Shake up party from inside out
Brent Johner, For The Calgary Herald
Published: Wednesday, January 03, 2007

Alberta’s new premier may be know affectionately as Steady Eddie in small town coffee shops, but his cabinet selections — chosen more for their loyalty than for their brilliance — are seen by many here in Calgary as the Special Eds.

And despite this city’s willingness to give the new guy a chance, many find it hard to believe that a white, middle-aged, male and mostly rural group of conservative cabinet ministers will ever feel comfortable with urban Alberta’s growth-and-change agenda.

So what’s to be done?

What are the alternatives should Steady Eddie and the Special Eds turn out to be Harry Strom and the Socreds reincarnated?

At least one Calgary columnist is predicting the imminent collapse of the Alberta PCs and is calling on Ted Morton and Jim Dinning to flee with their supporters to the Alberta Alliance Party — Alberta’s newest protest party.

He’s not alone. Jeffrey Simpson of the Globe and Mail is also wondering aloud if it isn’t time for a new political alignment in Alberta.

Like many pundits, Simpson disdains the current opposition and looks to the formation of a new party in the event that Steady Eddie proves “too steady,” boring and old-fashioned for Albertans focused on a growth-and-change agenda.

“The name ‘Liberal’ is just too toxic in Alberta,” writes Simpson. “The desire for political change in Alberta runs not through an established political alternative but some new political force.”

He’s wrong, of course. But he can be forgiven for being so. Many people, professional historians included, have looked at Alberta’s history and have come to exactly the same utterly incorrect conclusion.
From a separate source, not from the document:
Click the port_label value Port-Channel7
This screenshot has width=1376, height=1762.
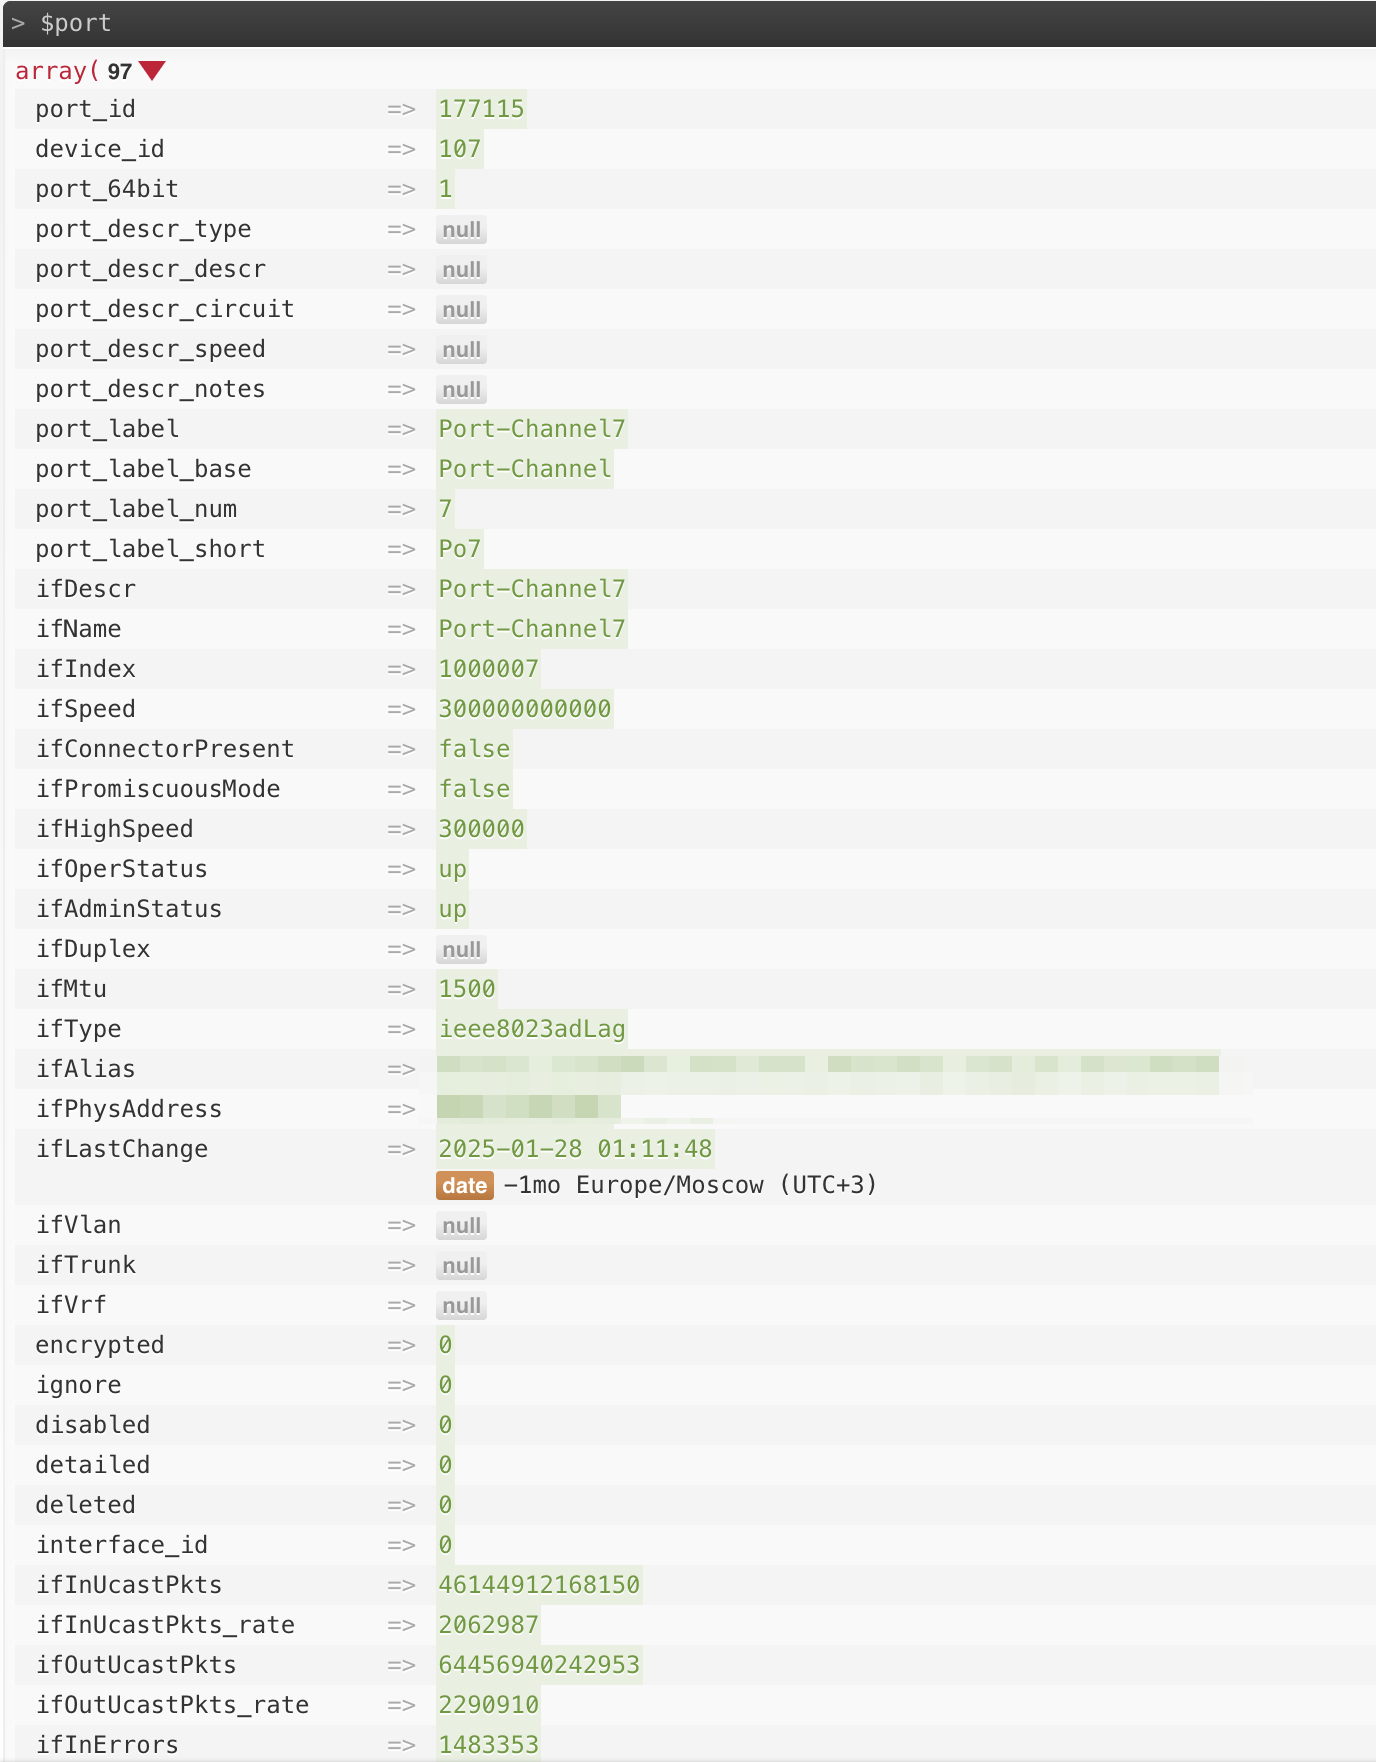point(531,429)

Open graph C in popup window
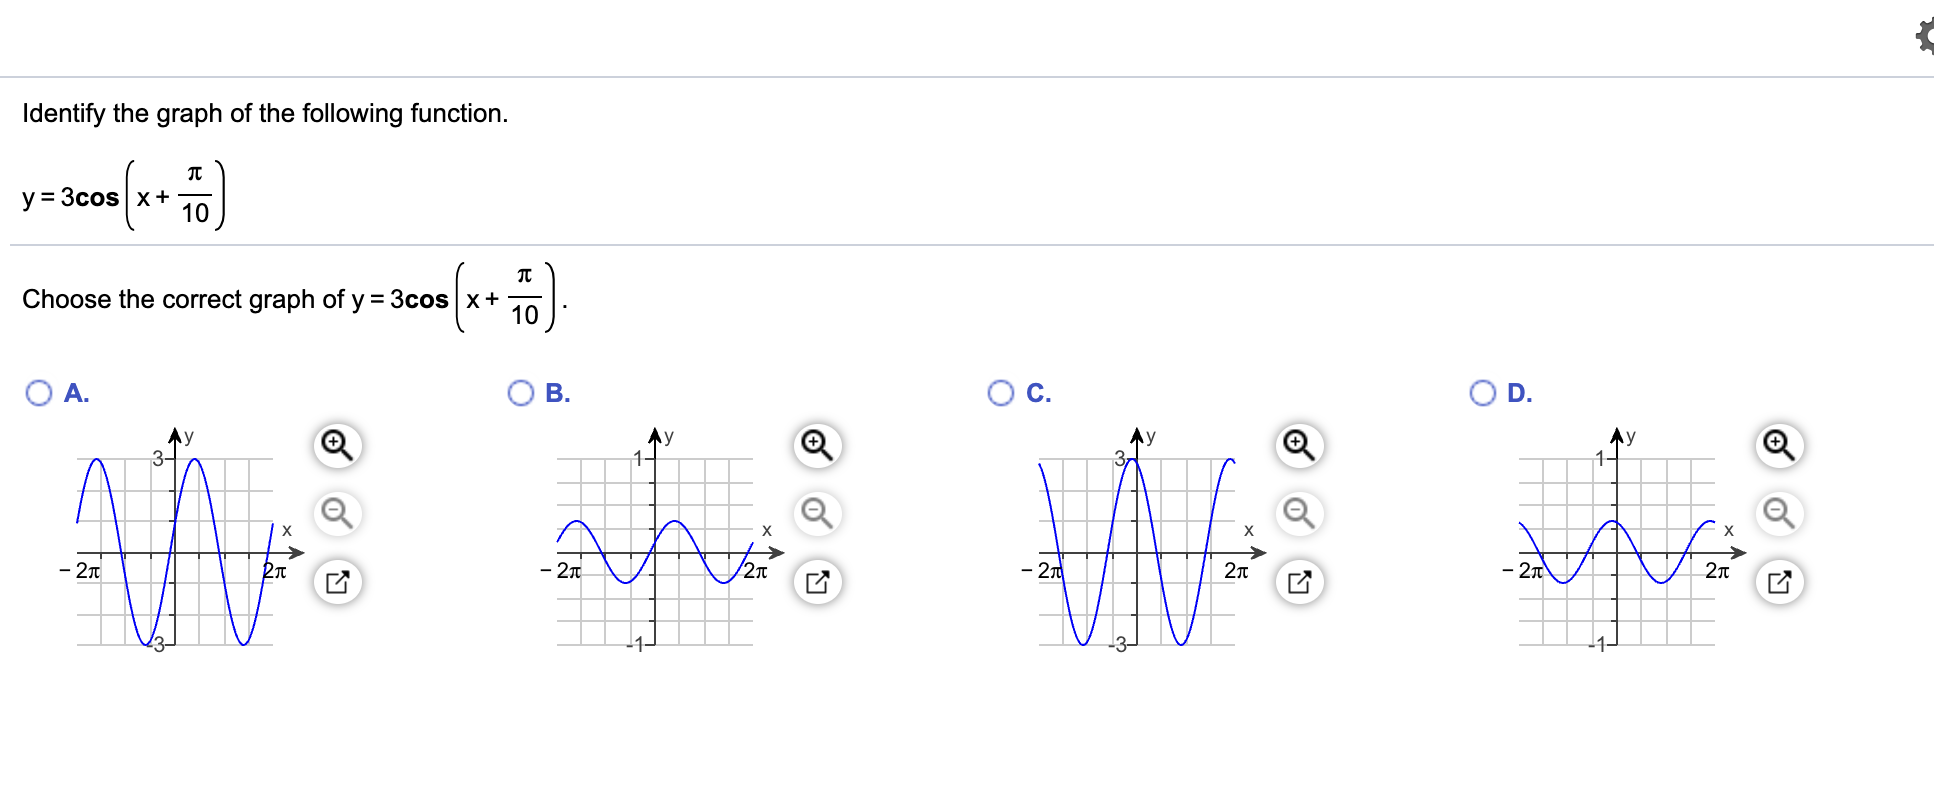pos(1299,582)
The brilliant success of two protest parties — the United Farmers of Alberta (1921-1935) and the Social Credit Party (1935-1971) — blinds people to the fact that more than 20 other “new” parties have failed to gain any traction whatsoever in Alberta.
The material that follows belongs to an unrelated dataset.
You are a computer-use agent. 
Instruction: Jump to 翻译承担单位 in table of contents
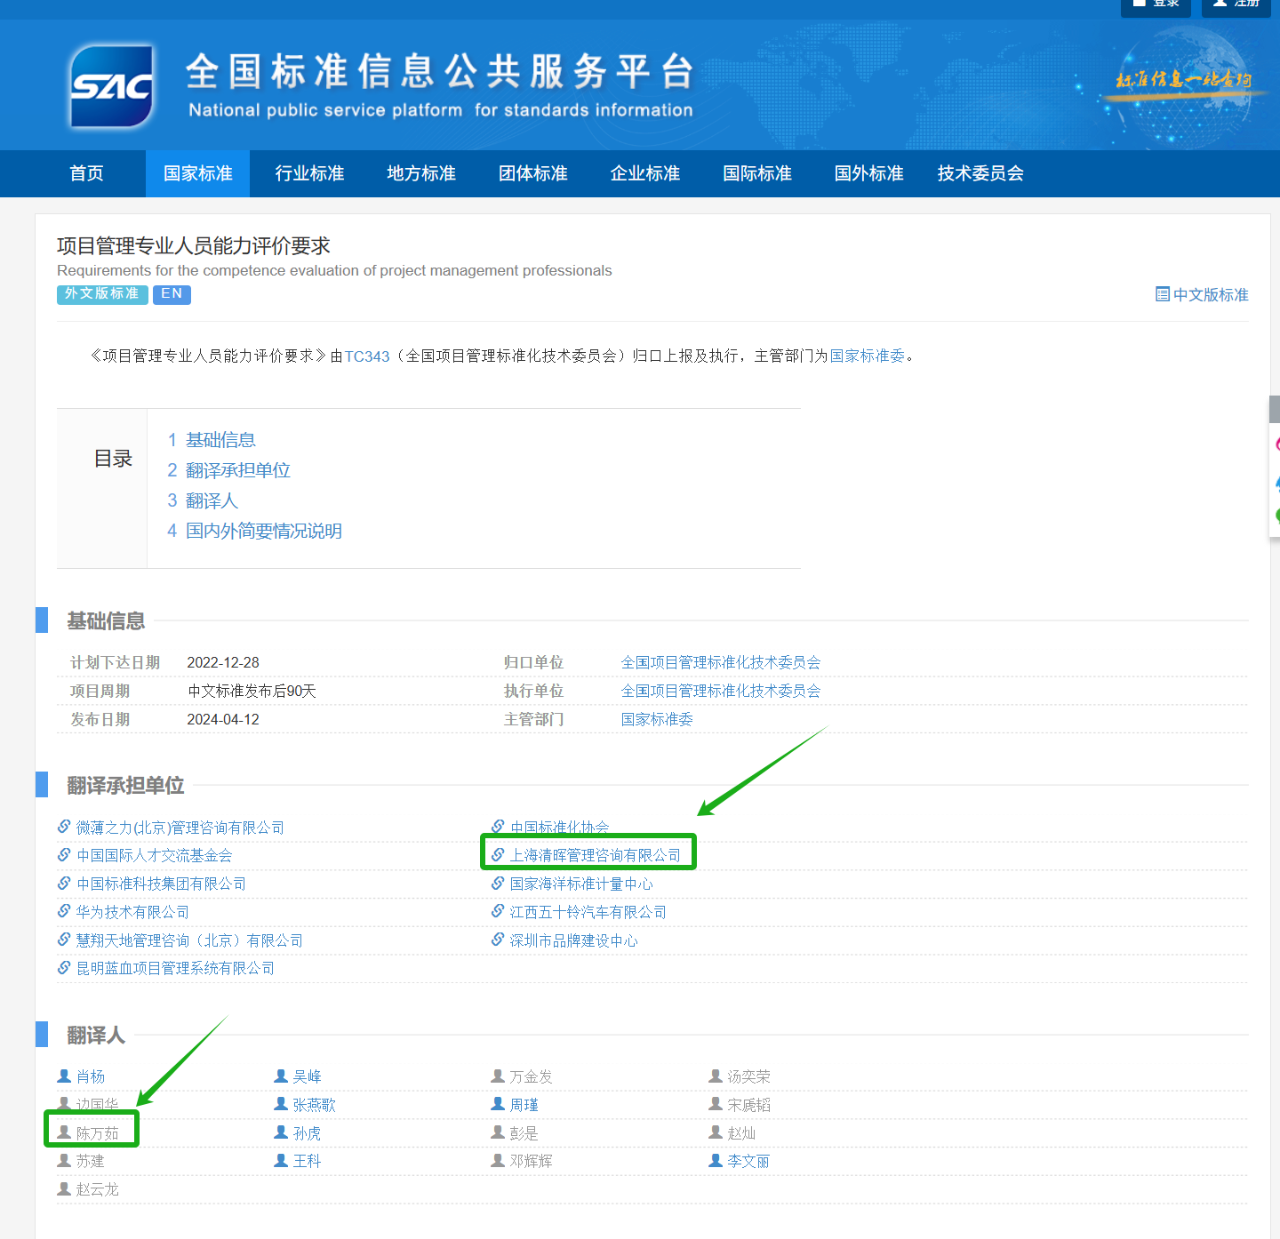tap(237, 470)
In fact, only a tiny fraction of Alberta’s “new” parties have been able to elect any members to the provincial assembly and with the exception of the two just mentioned, none were able to garner enough support to form a government.

It is nearly three generations now since a new political party in Alberta has gained sufficient momentum to seize the reins of government.

Witness the spectacular lack of success now enjoyed by new parties such as the Alberta Alliance and the Alberta Greens.

A single MLA between them doesn’t give much credence to the arguments put forth by new party proponents.

Even the federal Reform Party (what a monumental waste of time and energy that proved to be) has now slipped below Alberta’s political horizon after failing to achieve anything more than forming the Official Opposition for a few brief years.

So much for the Manning model. So much for Simpson’s “new political forces.”

A much better idea, if history is to be accepted as our best instructor on this subject, is to take an existing party and remake it. That’s what Peter Lougheed did. Or at least, that is what Lougheed is often credited with accomplishing.

In 1965, Lougheed inherited a failed party and a “toxic” brand. Two years later, his Progressive Conservatives formed the Official Opposition. Four years after that, they formed the government.

How did Lougheed do it? He didn’t. At least, not really.

Albertans did it. Specifically, voters in Edmonton and Calgary who had been voting for Social Credit candidates for decades, brought about the government’s sudden collapse.

In 1971, they decided that the Socreds were too steady, boring and old-fashioned. They looked at the dim lights and rural faces perched on the cabinet benches and decided that enough was enough.

After 36 years of one-party rule, the time had come to make a change.

So they switched to a different party — not a new party, but an established party.

It was an enormously practical decision. Not a minute was wasted trying the reinvent the wheel.

Change came in an instant. Without warning, Albertans put a new government formed from an old party on track toward a growth-and-change agenda valued by a new generation of urban voters.

And in doing so, they permanently changed the political landscape.